Available records:
▬▬▬▬▬▬▬▬▬▬

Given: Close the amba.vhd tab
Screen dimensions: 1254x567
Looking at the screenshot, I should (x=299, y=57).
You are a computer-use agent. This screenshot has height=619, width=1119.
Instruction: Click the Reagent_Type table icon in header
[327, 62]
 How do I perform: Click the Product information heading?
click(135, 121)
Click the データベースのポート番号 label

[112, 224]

▬▬▬▬▬▬▬▬▬▬

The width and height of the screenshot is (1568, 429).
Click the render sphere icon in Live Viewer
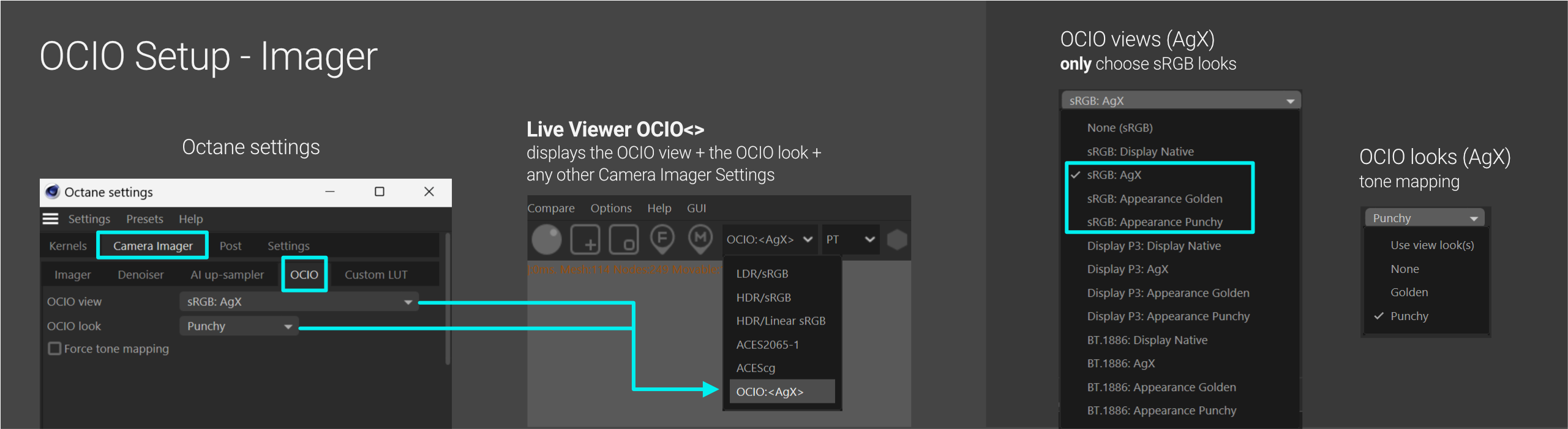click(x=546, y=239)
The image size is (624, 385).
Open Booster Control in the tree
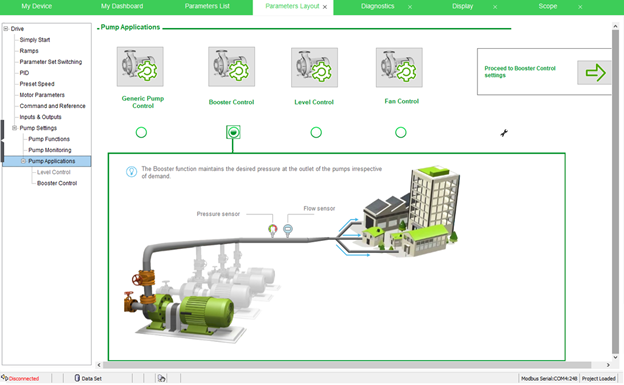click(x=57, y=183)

▬▬▬▬▬▬▬▬▬▬

Aim of the task: Starting from the records above, copy each line where the string "width" is found.

Response:
You are a computer-use agent. This screenshot has height=619, width=1119.
The width and height of the screenshot is (1568, 429).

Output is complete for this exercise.